## 原文
新年ひとつ目の映画にはアキ・カウリスマキ監督の「枯れ葉」を選んだ。いつも通りというのか、笑いの少ない中高年ラブコメディなのだが、枯れ葉の季節にカウリスマキ監督の優しさが心に滲みる映画でもある。

工事現場で住込みで働くホラッパ(ユッシ・バタネン)は、同僚に「金曜だしカラオケに行かないか」と誘われる。気乗りがしないホラッパはカラオケ・バーでは酒を飲むばかりだが、同じように女友だちと来ていたアンサ(アルマ・ポウスティ)と目が合い見初め合う。カラオケ・バーというのは、40代程の男女が漫然と集う、なんとも冴えない、懐かしさを通り越してなんだか悲しくなるような社交場である。

大型スーパーでパートとして働いていたアンサだが、日々大量に破棄される賞味期限切れの食品の中からサンドイッチをひとつ、その日の夕飯とすべくカバンに忍ばせた廉で解雇された。ホラッパは日々の鬱々とした気分に苛まれ、側から見れば既にアル中状態である。ホラッパとアンサは出会うべくして出会い、真面目で不器用な恋に落ちる、まあそんな話であろうか。全編を通して聴き慣れないフィンランド語の響きとフィンランド語で歌われる音楽が、妙に懐かしい感じを醸しだす。このあたりはカウリスマキ・マジックといえよう。

## 課題
**a.** 次の(i)〜(iii)が「枯れ葉」の映画評の内容と合うかどうかを判定せよ。それぞれ「はい」か「いいえ」で答え、決め手となる箇所を映画評から正確に引用すること。
(i) アンサは夕飯にするためにサンドイッチをカバンに入れたことで解雇された。
(ii) ホラッパはカラオケ・バーで熱心に歌を歌った。
(iii) ホラッパは工事現場で住込みで働いている。
**b.** 「枯れ葉」の映画評を、最後の文の後から書き継げ。

## データ部分
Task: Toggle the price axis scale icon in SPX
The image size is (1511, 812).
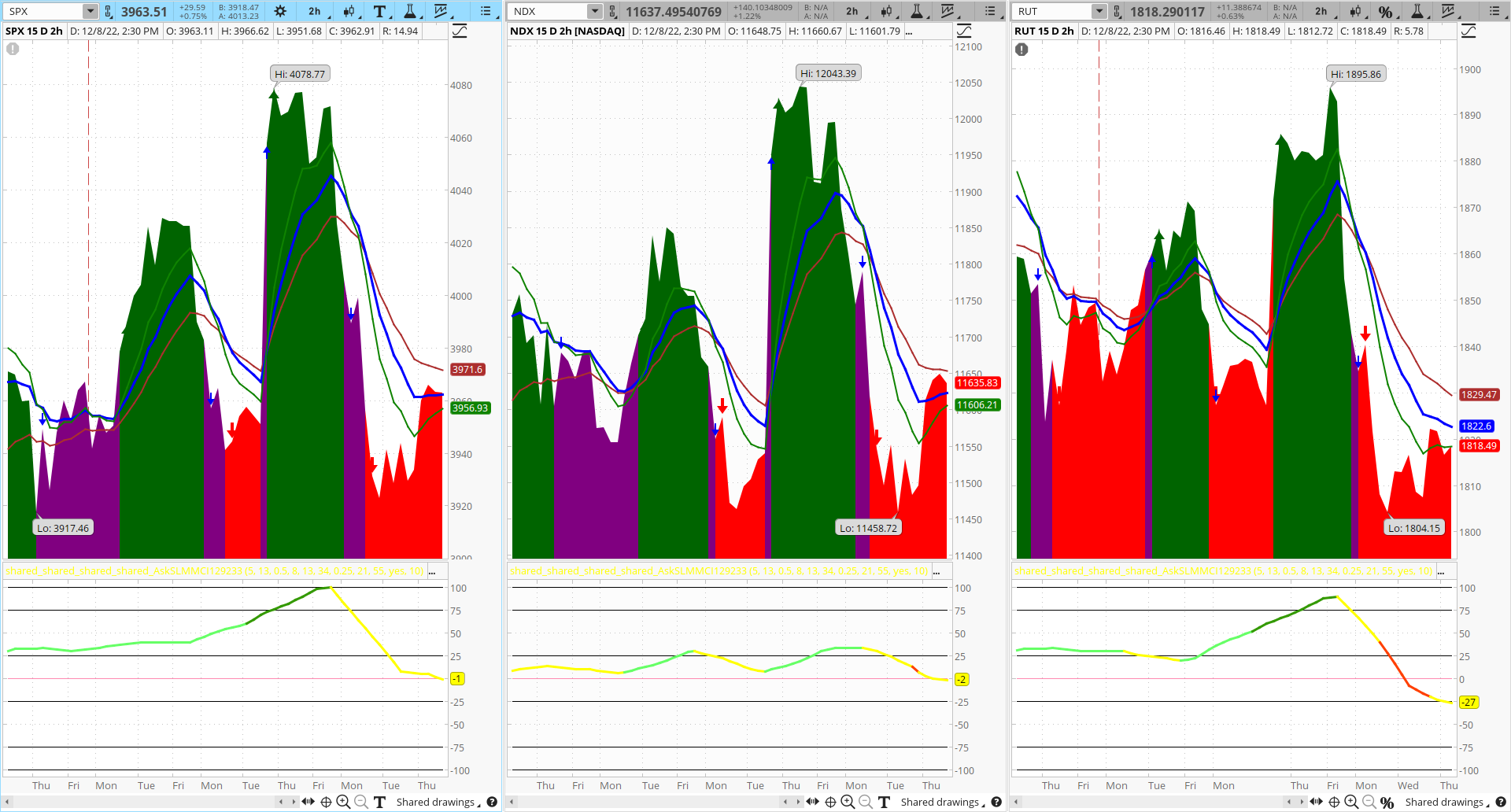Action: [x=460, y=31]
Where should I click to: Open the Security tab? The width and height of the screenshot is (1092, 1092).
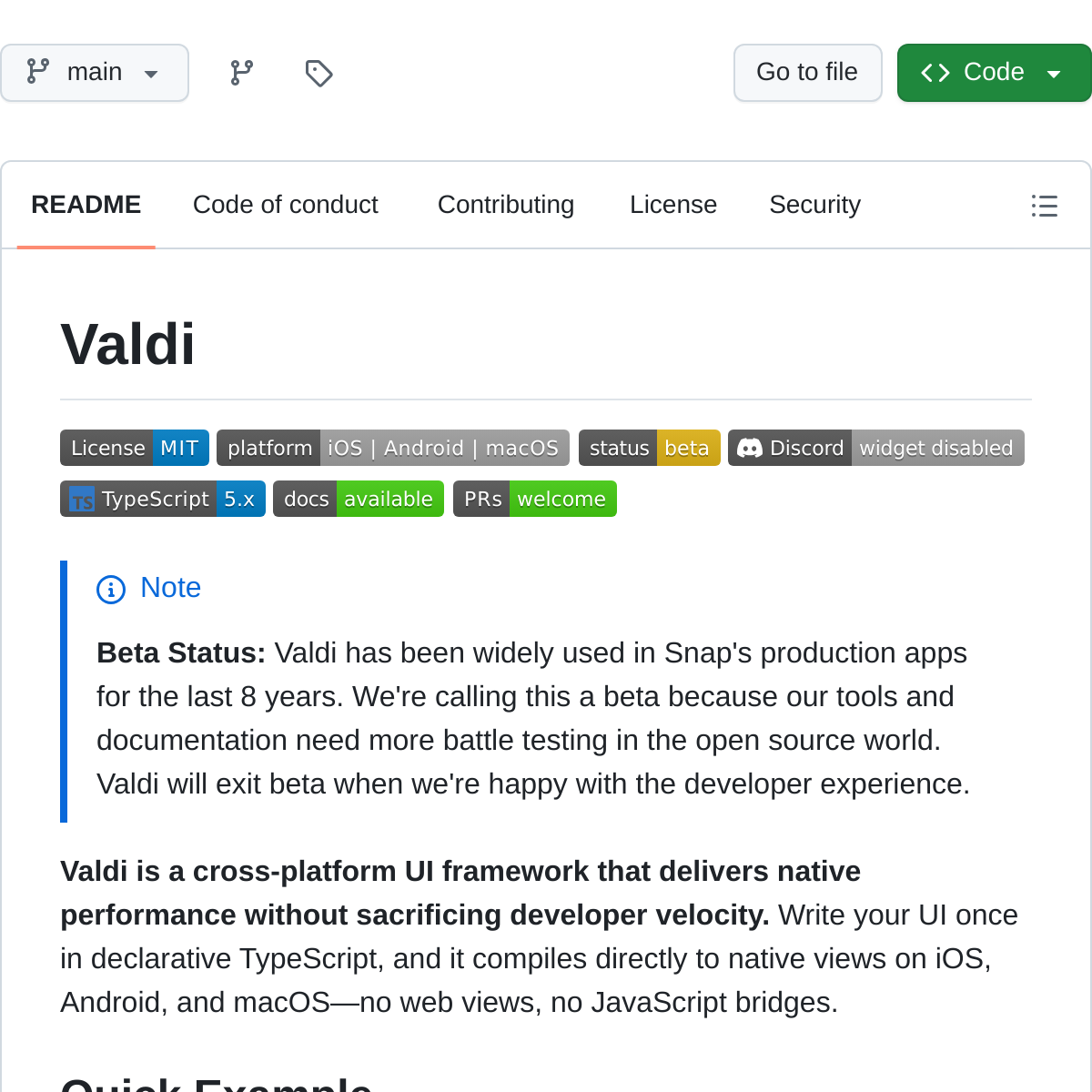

## 想定解答
**a.**
(i) はい。「サンドイッチをひとつ、その日の夕飯とすべくカバンに忍ばせた廉で解雇された」
(ii) いいえ。「カラオケ・バーでは酒を飲むばかりだが」
(iii) はい。「工事現場で住込みで働くホラッパ」

**b.**
小ざっぱりと几帳面に整えられたアンサの部屋には古びたラジオがあり、ロシアによるウクライナ侵攻のニュースが流れている。家にコンピュータも無い、ネット環境からは隔絶された生活だが(しかし求人だけはネット上で行われる)、これが物語を通底するテーマであることは想像に難くない。遠くの国の戦争を深く嘆く感受性こそあれ、日々の生活のままならない状況に流されてゆく。我々が耳にする福祉大国のフィンランドとはまた別の現実が見えてこよう。

各々の個人的な過去については触れられることはないが(「今までの男よりはましだと思う」とは言うが)、彼らの一つひとつの仕草や言葉遣いに「らしさ」が滲み出て、それが少し愛おしかったりもする。状況をリードするのはアンサの方で(というのもホラッパが駄目すぎる男だからだが)、たとえ恵まれない状況にあって腐らず、尊厳を失わず、そして生きることを諦めない。

アキ・カウリスマキ監督は「日本好き」らしく、冒頭の音楽が「竹田の子守唄」だったのには驚いたが(すでに日本語として聞き取れなかったりもする…)、彼の音楽使いは劇中を通して縦横無尽で、例えば件のカラオケ・バーで、いきなり若手女性デュオMAUSTETYTÖTのライブが始まってしまったりもするのだが、これがまた良い(一番下に貼っておいた)。心が弱っている人にお勧めの映画である。あなたもぜひ。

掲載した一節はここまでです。